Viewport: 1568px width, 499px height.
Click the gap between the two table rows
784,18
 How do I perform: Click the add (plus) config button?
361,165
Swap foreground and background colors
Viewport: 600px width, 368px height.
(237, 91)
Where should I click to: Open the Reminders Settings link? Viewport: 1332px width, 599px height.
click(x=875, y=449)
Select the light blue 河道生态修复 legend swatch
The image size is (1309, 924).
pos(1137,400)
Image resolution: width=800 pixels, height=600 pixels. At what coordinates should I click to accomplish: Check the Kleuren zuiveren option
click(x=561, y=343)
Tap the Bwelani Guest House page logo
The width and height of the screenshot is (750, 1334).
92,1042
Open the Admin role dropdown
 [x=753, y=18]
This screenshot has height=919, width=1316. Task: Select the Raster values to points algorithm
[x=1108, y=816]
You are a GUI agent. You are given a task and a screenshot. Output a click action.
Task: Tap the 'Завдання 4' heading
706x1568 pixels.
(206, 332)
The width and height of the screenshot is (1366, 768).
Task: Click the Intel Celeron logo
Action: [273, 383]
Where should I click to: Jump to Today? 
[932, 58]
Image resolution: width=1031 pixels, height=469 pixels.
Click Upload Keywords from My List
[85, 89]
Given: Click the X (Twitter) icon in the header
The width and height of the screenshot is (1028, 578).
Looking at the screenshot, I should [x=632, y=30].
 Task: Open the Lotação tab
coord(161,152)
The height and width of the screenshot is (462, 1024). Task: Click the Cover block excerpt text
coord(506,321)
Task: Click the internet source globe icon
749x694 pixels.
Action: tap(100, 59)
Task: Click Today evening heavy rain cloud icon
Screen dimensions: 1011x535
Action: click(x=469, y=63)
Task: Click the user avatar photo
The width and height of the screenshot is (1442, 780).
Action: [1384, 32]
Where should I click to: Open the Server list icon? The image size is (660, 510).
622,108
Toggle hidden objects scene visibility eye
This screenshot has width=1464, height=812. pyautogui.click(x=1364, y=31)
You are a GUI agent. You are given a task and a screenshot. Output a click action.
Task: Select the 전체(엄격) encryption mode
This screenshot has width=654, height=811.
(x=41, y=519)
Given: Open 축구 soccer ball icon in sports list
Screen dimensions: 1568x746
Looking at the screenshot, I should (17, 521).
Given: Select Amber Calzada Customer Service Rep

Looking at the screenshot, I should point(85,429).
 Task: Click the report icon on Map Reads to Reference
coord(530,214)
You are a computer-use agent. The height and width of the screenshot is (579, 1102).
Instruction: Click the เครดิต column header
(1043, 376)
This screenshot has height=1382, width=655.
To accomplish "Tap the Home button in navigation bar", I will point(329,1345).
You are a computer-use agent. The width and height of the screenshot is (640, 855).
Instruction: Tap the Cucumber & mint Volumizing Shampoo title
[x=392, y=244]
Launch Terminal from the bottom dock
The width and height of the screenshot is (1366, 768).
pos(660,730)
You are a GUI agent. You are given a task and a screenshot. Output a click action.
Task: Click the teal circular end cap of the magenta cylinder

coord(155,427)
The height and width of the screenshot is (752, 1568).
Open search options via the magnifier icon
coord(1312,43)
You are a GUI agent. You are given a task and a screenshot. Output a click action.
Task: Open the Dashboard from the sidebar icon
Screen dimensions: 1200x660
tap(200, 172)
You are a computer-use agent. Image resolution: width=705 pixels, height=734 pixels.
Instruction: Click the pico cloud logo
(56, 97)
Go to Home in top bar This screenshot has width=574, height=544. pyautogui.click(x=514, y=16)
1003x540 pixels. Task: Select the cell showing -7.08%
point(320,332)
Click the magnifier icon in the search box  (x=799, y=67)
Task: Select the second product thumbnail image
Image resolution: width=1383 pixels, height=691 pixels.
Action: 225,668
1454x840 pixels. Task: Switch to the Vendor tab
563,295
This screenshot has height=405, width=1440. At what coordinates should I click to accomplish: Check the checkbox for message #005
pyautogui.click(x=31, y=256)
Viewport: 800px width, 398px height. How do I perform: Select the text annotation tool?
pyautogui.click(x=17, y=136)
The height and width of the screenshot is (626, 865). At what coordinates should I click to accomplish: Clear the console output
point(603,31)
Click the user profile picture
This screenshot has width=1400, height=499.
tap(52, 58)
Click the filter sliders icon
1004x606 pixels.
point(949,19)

○ ○ ○ ○ ○

• What is required: Give back the complete data exactly as supplied.

• Solution:
Viewport: 1568px width, 499px height.
Click the gap between the two table rows
784,18
 How do I perform: Click the add (plus) config button?
361,165
Swap foreground and background colors
Viewport: 600px width, 368px height.
(237, 91)
Where should I click to: Open the Reminders Settings link? Viewport: 1332px width, 599px height.
click(x=875, y=449)
Select the light blue 河道生态修复 legend swatch
The image size is (1309, 924).
pos(1137,400)
Image resolution: width=800 pixels, height=600 pixels. At what coordinates should I click to accomplish: Check the Kleuren zuiveren option
click(x=561, y=343)
Tap the Bwelani Guest House page logo
The width and height of the screenshot is (750, 1334).
92,1042
Open the Admin role dropdown
 [x=753, y=18]
This screenshot has height=919, width=1316. Task: Select the Raster values to points algorithm
[x=1108, y=816]
You are a GUI agent. You are given a task and a screenshot. Output a click action.
Task: Tap the 'Завдання 4' heading
706x1568 pixels.
(206, 332)
The width and height of the screenshot is (1366, 768).
Task: Click the Intel Celeron logo
Action: [273, 383]
Where should I click to: Jump to Today? 
[932, 58]
Image resolution: width=1031 pixels, height=469 pixels.
Click Upload Keywords from My List
[85, 89]
Given: Click the X (Twitter) icon in the header
The width and height of the screenshot is (1028, 578).
Looking at the screenshot, I should [x=632, y=30].
 Task: Open the Lotação tab
coord(161,152)
The height and width of the screenshot is (462, 1024). Task: Click the Cover block excerpt text
coord(506,321)
Task: Click the internet source globe icon
749x694 pixels.
Action: tap(100, 59)
Task: Click Today evening heavy rain cloud icon
Screen dimensions: 1011x535
Action: click(x=469, y=63)
Task: Click the user avatar photo
The width and height of the screenshot is (1442, 780).
Action: [1384, 32]
Where should I click to: Open the Server list icon? The image size is (660, 510).
622,108
Toggle hidden objects scene visibility eye
This screenshot has width=1464, height=812. pyautogui.click(x=1364, y=31)
You are a GUI agent. You are given a task and a screenshot. Output a click action.
Task: Select the 전체(엄격) encryption mode
This screenshot has width=654, height=811.
(x=41, y=519)
Given: Open 축구 soccer ball icon in sports list
Screen dimensions: 1568x746
Looking at the screenshot, I should (17, 521).
Given: Select Amber Calzada Customer Service Rep

Looking at the screenshot, I should point(85,429).
 Task: Click the report icon on Map Reads to Reference
coord(530,214)
You are a computer-use agent. The height and width of the screenshot is (579, 1102).
Instruction: Click the เครดิต column header
(1043, 376)
This screenshot has height=1382, width=655.
To accomplish "Tap the Home button in navigation bar", I will point(329,1345).
You are a computer-use agent. The width and height of the screenshot is (640, 855).
Instruction: Tap the Cucumber & mint Volumizing Shampoo title
[x=392, y=244]
Launch Terminal from the bottom dock
The width and height of the screenshot is (1366, 768).
pos(660,730)
You are a GUI agent. You are given a task and a screenshot. Output a click action.
Task: Click the teal circular end cap of the magenta cylinder

coord(155,427)
The height and width of the screenshot is (752, 1568).
Open search options via the magnifier icon
coord(1312,43)
You are a GUI agent. You are given a task and a screenshot. Output a click action.
Task: Open the Dashboard from the sidebar icon
Screen dimensions: 1200x660
tap(200, 172)
You are a computer-use agent. Image resolution: width=705 pixels, height=734 pixels.
Instruction: Click the pico cloud logo
(56, 97)
Go to Home in top bar This screenshot has width=574, height=544. pyautogui.click(x=514, y=16)
1003x540 pixels. Task: Select the cell showing -7.08%
point(320,332)
Click the magnifier icon in the search box  (x=799, y=67)
Task: Select the second product thumbnail image
Image resolution: width=1383 pixels, height=691 pixels.
Action: 225,668
1454x840 pixels. Task: Switch to the Vendor tab
563,295
This screenshot has height=405, width=1440. At what coordinates should I click to accomplish: Check the checkbox for message #005
pyautogui.click(x=31, y=256)
Viewport: 800px width, 398px height. How do I perform: Select the text annotation tool?
pyautogui.click(x=17, y=136)
The height and width of the screenshot is (626, 865). At what coordinates should I click to accomplish: Clear the console output
point(603,31)
Click the user profile picture
This screenshot has width=1400, height=499.
tap(52, 58)
Click the filter sliders icon
1004x606 pixels.
point(949,19)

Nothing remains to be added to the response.